One song would do, but I’ll offer a few more than that today. I thought I would dig into a number of Billboard Hot 100 charts for various February 14ths and find records in the lower reaches of those charts with “love” in their titles. We’ll start our digging in 1976 and go back a few years at a time.

The sound of “Love Fire” by Jigsaw – sitting at No. 79 on February 14, 1976 – was familiar to anyone who had heard the band’s No. 2 hit, “Sky High,” the autumn before. This time, however, the band was singing this time about love that was soaring rather than having been blown apart. Still, the twanging and booming introduction didn’t spark another Top Ten hit: “Love Fire” peaked at No. 30.

The Whispers were a Los Angeles soul group that notched twenty-one records in or near the Hot 100 between 1970 and 1990; a few of those made the Top 40, and one – 1987’s “Rock Steady – went to No. 7. (During the same general time period, the Whispers had fifteen records reach the R&B Top Ten, with “Rock Steady” and 1980’s “And The Beat Goes On” both reaching No. 1.) On Valentine’s Day of 1973, “Somebody Loves You” was at No. 94. It would go no higher.

In late 1969, Peggy Lee had reached No. 11 with the idiosyncratic “Is That All There Is,” a single pulled from the well-regarded (at least by All-Music Guide) album of the same name. By the time Valentine’s Day rolled around in 1970, Lee’s version of Randy Newman’s equally idiosyncratic “Love Story” was sitting at No. 105 in the bubbling under section of the Hot 100 chart. It went no higher and has the distinction of being the thirteenth and last of Lee’s singles to be listed in or near the Billboard Hot 100.

The Woolies were a garage rock band from East Lansing, Michigan, and as Valentine’s Day dawned in 1967, their cover of Bo Diddley’s “Who Do You Love” was parked at No. 113 in the Hot 100’s Bubbling Under section. Originally released on the Spirit label in 1966, the energetic workout was released on Dunhill in early 1967. The record – the only Hot 100 hit for the Woolies – eventually peaked at No. 95.

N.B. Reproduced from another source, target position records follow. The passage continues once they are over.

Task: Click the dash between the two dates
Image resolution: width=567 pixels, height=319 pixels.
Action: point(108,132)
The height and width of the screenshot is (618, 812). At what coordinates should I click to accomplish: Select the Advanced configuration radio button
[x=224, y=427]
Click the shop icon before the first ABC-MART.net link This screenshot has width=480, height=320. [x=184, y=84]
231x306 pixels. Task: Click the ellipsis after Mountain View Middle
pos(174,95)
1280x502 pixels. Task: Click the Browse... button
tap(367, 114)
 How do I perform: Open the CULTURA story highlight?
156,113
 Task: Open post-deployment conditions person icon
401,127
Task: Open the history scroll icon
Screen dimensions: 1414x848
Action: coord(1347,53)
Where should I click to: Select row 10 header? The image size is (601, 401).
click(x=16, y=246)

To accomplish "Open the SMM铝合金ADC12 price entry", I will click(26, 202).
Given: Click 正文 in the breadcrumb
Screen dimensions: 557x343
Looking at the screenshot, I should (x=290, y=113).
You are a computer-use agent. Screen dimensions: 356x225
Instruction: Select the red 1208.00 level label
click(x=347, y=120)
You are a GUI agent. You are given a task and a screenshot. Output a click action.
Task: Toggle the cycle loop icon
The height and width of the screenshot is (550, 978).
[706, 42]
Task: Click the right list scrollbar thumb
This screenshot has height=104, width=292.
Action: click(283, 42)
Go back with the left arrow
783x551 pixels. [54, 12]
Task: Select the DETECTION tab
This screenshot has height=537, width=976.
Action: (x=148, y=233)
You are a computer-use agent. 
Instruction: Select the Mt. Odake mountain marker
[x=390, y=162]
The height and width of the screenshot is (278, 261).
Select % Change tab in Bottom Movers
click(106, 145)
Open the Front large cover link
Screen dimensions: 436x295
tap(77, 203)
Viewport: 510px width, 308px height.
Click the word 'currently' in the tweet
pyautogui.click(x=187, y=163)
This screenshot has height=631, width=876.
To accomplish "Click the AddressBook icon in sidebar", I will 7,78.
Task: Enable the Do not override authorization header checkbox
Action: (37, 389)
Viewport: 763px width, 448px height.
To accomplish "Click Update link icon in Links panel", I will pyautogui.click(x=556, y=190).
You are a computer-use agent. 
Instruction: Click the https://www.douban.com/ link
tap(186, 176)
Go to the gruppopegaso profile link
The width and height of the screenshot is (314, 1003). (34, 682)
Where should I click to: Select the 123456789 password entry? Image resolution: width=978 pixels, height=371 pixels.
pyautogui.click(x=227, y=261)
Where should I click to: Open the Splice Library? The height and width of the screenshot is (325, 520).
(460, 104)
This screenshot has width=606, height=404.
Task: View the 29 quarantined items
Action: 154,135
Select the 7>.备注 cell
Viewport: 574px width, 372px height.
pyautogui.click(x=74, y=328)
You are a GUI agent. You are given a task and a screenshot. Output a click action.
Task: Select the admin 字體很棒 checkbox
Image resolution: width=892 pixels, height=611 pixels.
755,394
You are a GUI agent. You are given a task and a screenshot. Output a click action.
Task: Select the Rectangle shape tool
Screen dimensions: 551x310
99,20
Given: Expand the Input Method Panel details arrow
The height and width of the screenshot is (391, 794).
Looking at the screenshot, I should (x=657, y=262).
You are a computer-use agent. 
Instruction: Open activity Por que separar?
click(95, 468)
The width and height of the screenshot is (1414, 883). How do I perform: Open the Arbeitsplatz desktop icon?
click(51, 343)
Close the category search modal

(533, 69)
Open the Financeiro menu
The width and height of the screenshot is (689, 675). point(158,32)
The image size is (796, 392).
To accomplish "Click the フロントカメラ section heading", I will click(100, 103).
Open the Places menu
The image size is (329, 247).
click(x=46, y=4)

Little Johnny Taylor showed up here the other week when I dug into a chart from February 1972, and it’s never too soon for more. In mid-February 1964, Taylor’s “Since I Found A New Love” was sitting at No. 109. It would peak at No. 78. (The video shows the flip side of the Galaxy single and uses what seems to be the longer LP version of the track rather than the single, but so it goes.)

Ernestine Anderson was a jazz singer from Houston, and – like the Woolies – she shows up in the pages of Joel Whitburn’s Top Pop Singles just once: As Valentine’s Day 1961 came by, her very nice cover version of “A Lover’s Question” was bubbling under at No. 103. Clyde McPhatter’s original recording of the tune had gone to No. 6 in 1959, and Anderson’s fell far short of that, peaking a little later in 1961 at No. 98.